Larger amino acids like His and Gln would have appeared in a later stage of code development than Asp-derived amino acids like Asn and Thr. The reactions catalyzed by the few enzymes in the Leu biosynthesis, which are not enzymes involved in Val biosynthesis (apart from leucine aminotransferase) are reminiscent of the first three reactions of the citric acid cycle (Voet and Voet 1995). Jensen (1976) hypothesized that originally enzymes would have had much broader substrate specificity. With the citric acid cycle being ‘old’, as well as important for bio-energetic reasons, and Val biosynthesis being present, the system could have produced an excess of Leu. Again, aptamers would be able to ‘handle’ Leu. Existing biochemistry and aptamer potential would thus answer the question why Ile and Leu are part of the Set of Twenty, and e.g. norleucine and alpha-amino-butyric acid are not (cf. Philip and Freeland 2011). Linked to the citric acid cycle and important in nitrogen management are Glu and Gln. A further expansion of the repertoire with a Glu-derived amino acid is the expansion with Arg.
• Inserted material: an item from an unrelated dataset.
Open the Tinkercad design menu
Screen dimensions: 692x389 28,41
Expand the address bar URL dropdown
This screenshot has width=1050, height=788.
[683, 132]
Two of the enzymes of the urea (nitrogen management) cycle are related to pyrimidine synthesis enzymes, two others to purine synthesis enzymes (Berg et al. 2007). The last enzyme in the cycle is arginase. This suggests an ancient accumulation of Arg as a side effect of RNA synthesis, upon Glu becoming a major cell component. Arginase could function in bringing the Arg concentration down to acceptable levels. Aptamers could also have evolved to manipulate Arg levels, allowing Arg to become part of the Set of Twenty. Again Jensen’s concept of primordial broad substrate specificity (Jensen 1976) is essential to get a possible answer to the ‘Why these 20?’ question: Arg could be part of the set, rather than ornithine and citrulline, because Arg accumulates, and Arg can be manipulated by aptamers.

In an advanced stage of code development aromatic amino acids would be added to the repertoire, and release factors would evolve. Van der Gulik and Hoff (2011) have argued that codons UUA, AUA, UAA, CAA, AAA, GAA, UGA, and AGA could not function unambiguously until the anticodon modification machinery was developed, which is seen by them as the last development leading to the full genetic code. Because archaea and bacteria have different solutions for the ‘AUA problem’ [agmatidinylation vs. lysidinylation (van der Gulik and Hoff 2011)], unambiguous sense assignment of AUA must have been late indeed.

The SGC has probably evolved in a genetic environment characterized by rampant horizontal gene-flow (Vetsigian et al. 2006). The interaction between genetic systems with slightly different, still-evolving codes, is thought to have caused both universality and optimality of the SGC (Vetsigian et al. 2006). Universality, because the genetic code functioned as an innovation sharing protocol (Vetsigian et al. 2006). Optimality, because competition allowed selection for the ability to translate the genetic information accurately (Vetsigian et al. 2006). The work presented in our paper illuminates constraints within which this process of genetic code development took place. Both the step-by-step increasing complexity of biochemistry, and the stereochemical relationship between at least some amino acids and triplets, are factors which have to be taken into account.

In summary, although there are at least two different lines of research suggesting a greater number of fixed assignments than the seven given in Table 2 [based on the work of Yarus and co-workers (Janas et al. 2010; Yarus et al. 2009)], for now it is not clear that more [or even all (Erives 2011)] assignments are fixed. Thus, the observed error-robustness still needs explanation. It is possible that the optimality of the SGC we found results from positive selection for error-robustness, though starting within a more restricted set of possibilities than previously thought.